**Written problem**
Rewrite the data with every "screenshot" changed to "screen capture" and nothing else altered, and leave the pictures out of your answer.

══ Rows ══

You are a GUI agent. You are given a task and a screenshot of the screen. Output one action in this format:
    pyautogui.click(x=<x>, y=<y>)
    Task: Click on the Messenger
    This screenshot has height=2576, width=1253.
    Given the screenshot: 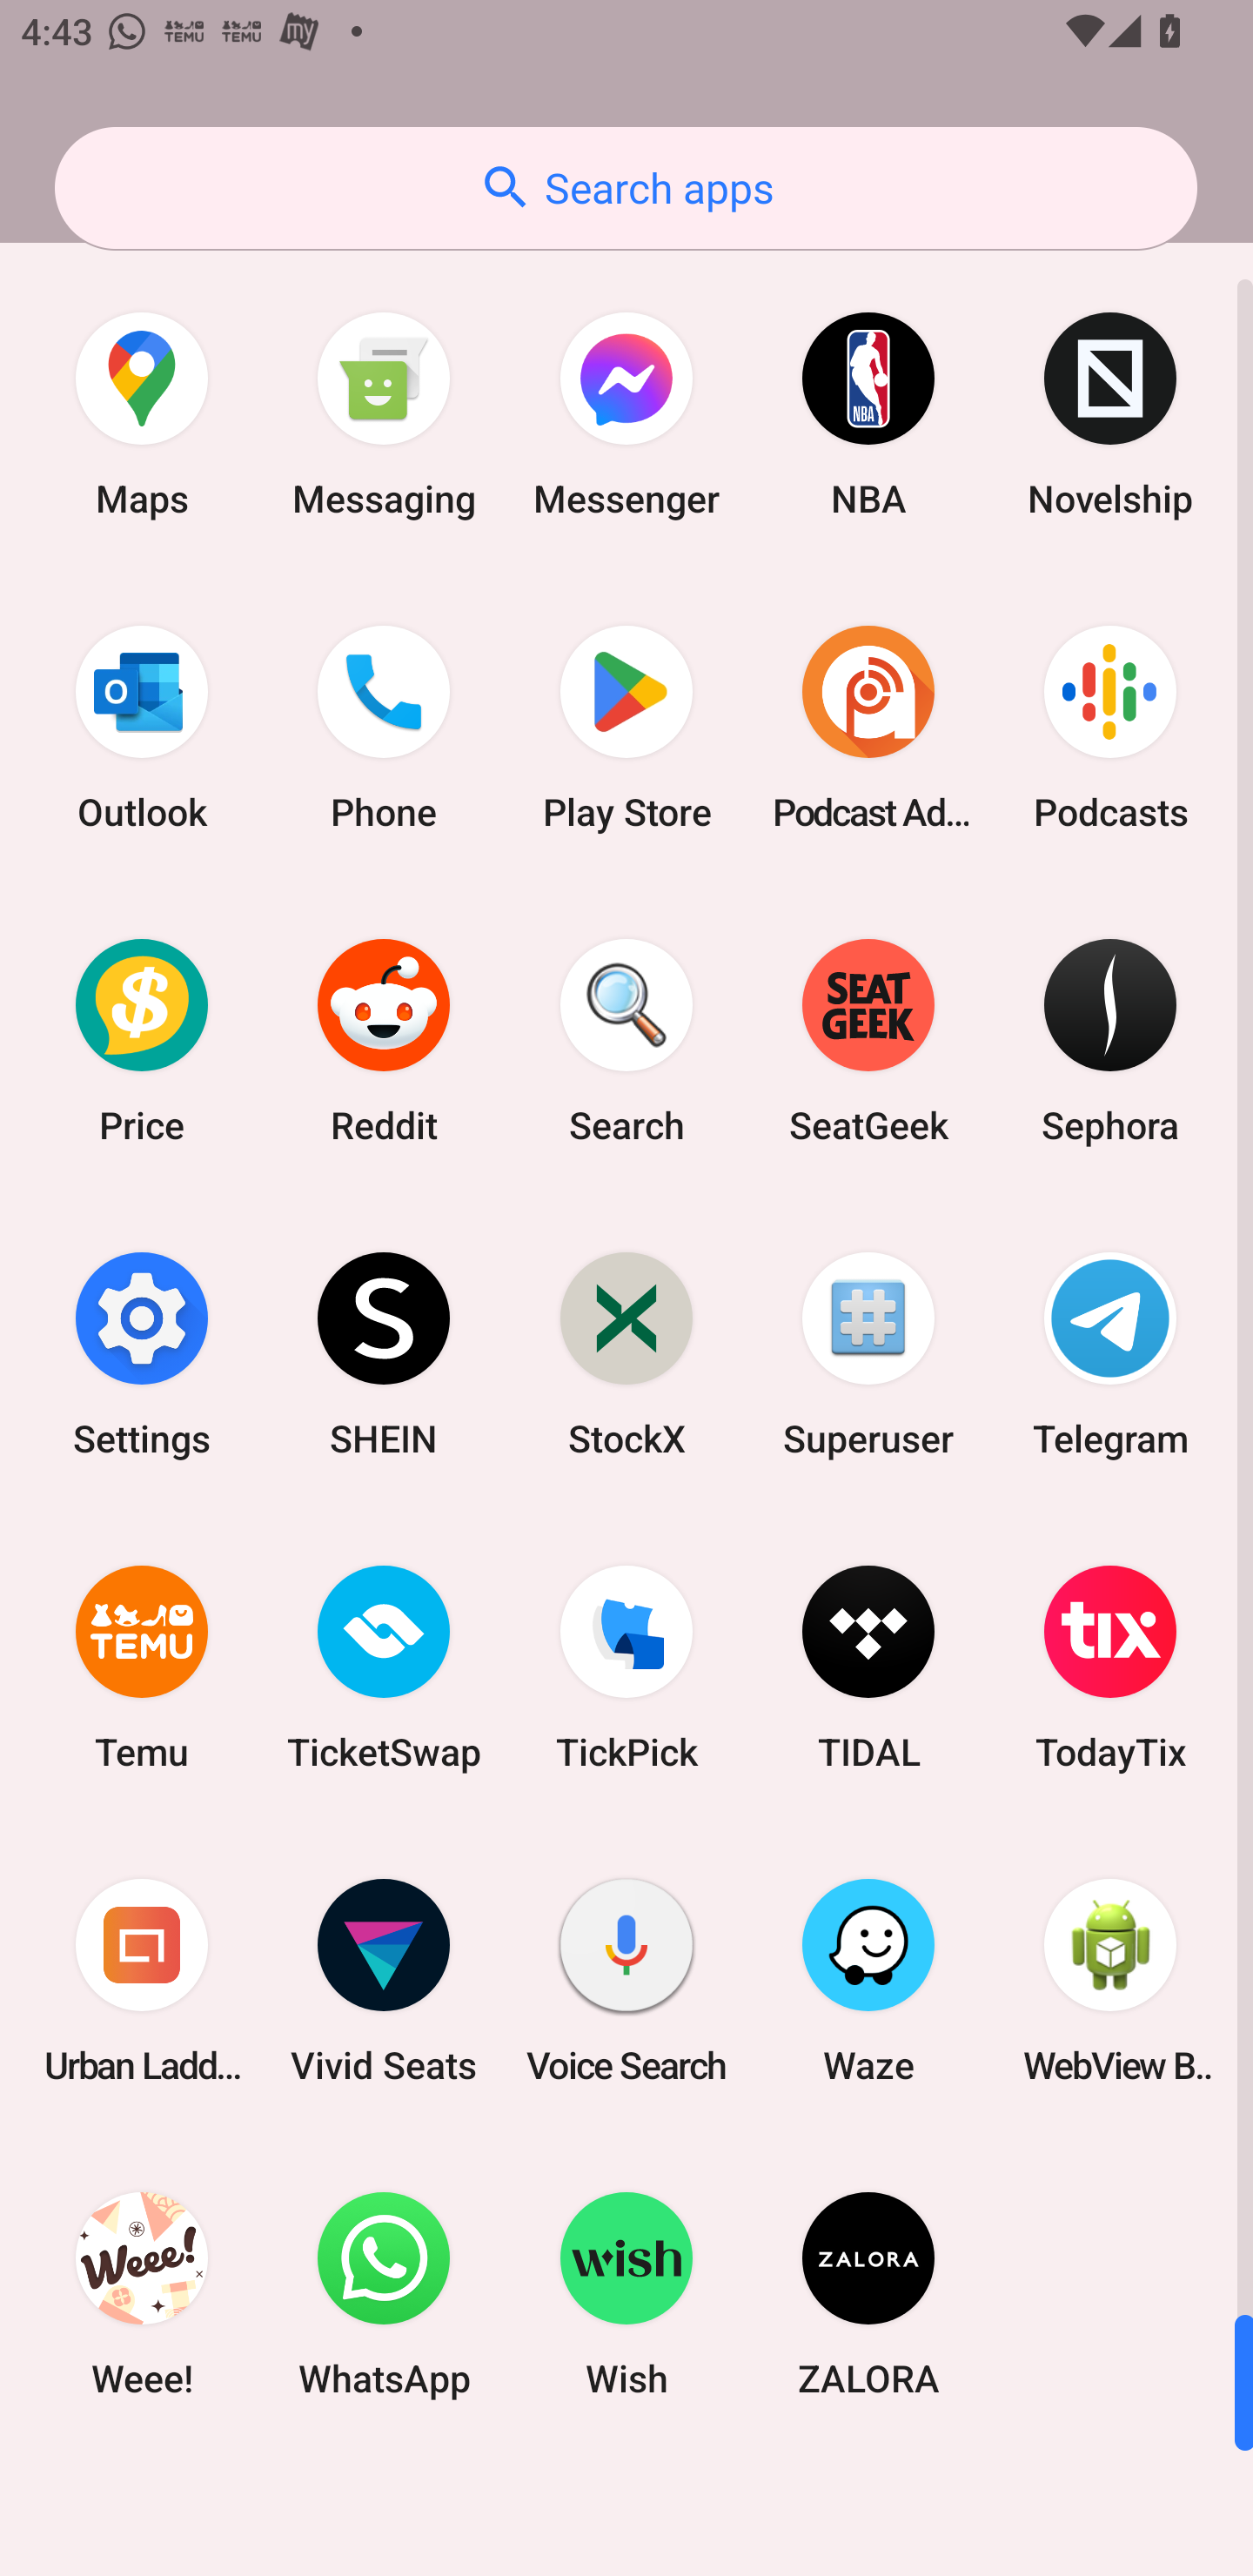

═══

**Answer to this problem**
You are a GUI agent. You are given a task and a screen capture of the screen. Output one action in this format:
    pyautogui.click(x=<x>, y=<y>)
    Task: Click on the Messenger
    This screen capture has height=2576, width=1253.
    Given the screen capture: 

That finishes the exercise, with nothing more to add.